22 November 2008

The sound and the fury

Newspapers are very angry places to be at the moment. Frustrated because no-one reads them anymore, their obsolete technology is lost on an entire generation of young people who simply do not read the daily press. Circulations are falling through the basement, and they are reduced to hawking their editions through the lure of tie-in promotions: free DVDs, health spas, discount vouchers, anything as long as it isn't associated with reading the printed word.

Recently they have hit upon a new strategy - creating a climate of anger, harnessing the public reaction, and riding it like a bucking bronco until the next object of bile comes along. In an attempt to appear relevant, online versions of the same press encourage the world to join in the hate - email your views, sign a petition. In London, free newspapers are given out on the streets every evening that consist mainly of the opinions of its readers, the angrier the view, the more likely its chance of publication.

There is no consideration of the implications for this spleen venting beyond the next month's ABC figures, but it seems to be a model in tune with times of uncertainty and economic depression. If we were riding the crest of a booming economy, with the prospects of jam tomorrow instead of bread and dripping, I can't think that the whole Ross/Brand phone pranks story would have garnered the interest it did. Of the 30,000 people who complained to the BBC, about 29,998 never thought to complain until prompted to do so by the media. They bought the papers, logged on to the YouTube postings to enjoy the permission granted by the press to get angry.

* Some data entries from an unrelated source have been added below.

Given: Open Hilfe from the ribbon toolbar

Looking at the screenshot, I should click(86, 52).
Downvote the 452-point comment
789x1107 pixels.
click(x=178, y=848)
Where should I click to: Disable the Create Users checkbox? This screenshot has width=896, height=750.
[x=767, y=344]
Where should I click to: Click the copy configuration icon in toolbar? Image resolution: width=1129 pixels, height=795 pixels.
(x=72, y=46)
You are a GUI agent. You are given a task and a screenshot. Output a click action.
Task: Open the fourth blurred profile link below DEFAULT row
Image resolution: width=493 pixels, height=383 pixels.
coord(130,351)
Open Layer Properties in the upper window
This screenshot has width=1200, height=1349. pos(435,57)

This week saw the strategy descend into bathos, as the same set of journos at the start of the week were telling us to be angry about the death of an abused child that, by the end of the same week, urged us to rage about a contestant on Saturday night TV show. There is no quality control - the anger itself is the main thing. So far half a million people have signed a petition with The Sun newspaper following the death of Baby P at the hands of his parents that is revealing in its vagueness: rather than a reasoned assessment of where the fault lies before judgement is made, it demands a mass sacking of anyone who went near the case.

Some might argue this is good for democracy - that at least getting angry is better than the indifference of a non-voting population that feels unengaged with the political process. Personally, I feel P.J. O'Rourke put it best:

"The idea of a news broadcast was once to find someone with information and broadcast it. The idea now is to find someone with ignorance and spread it around."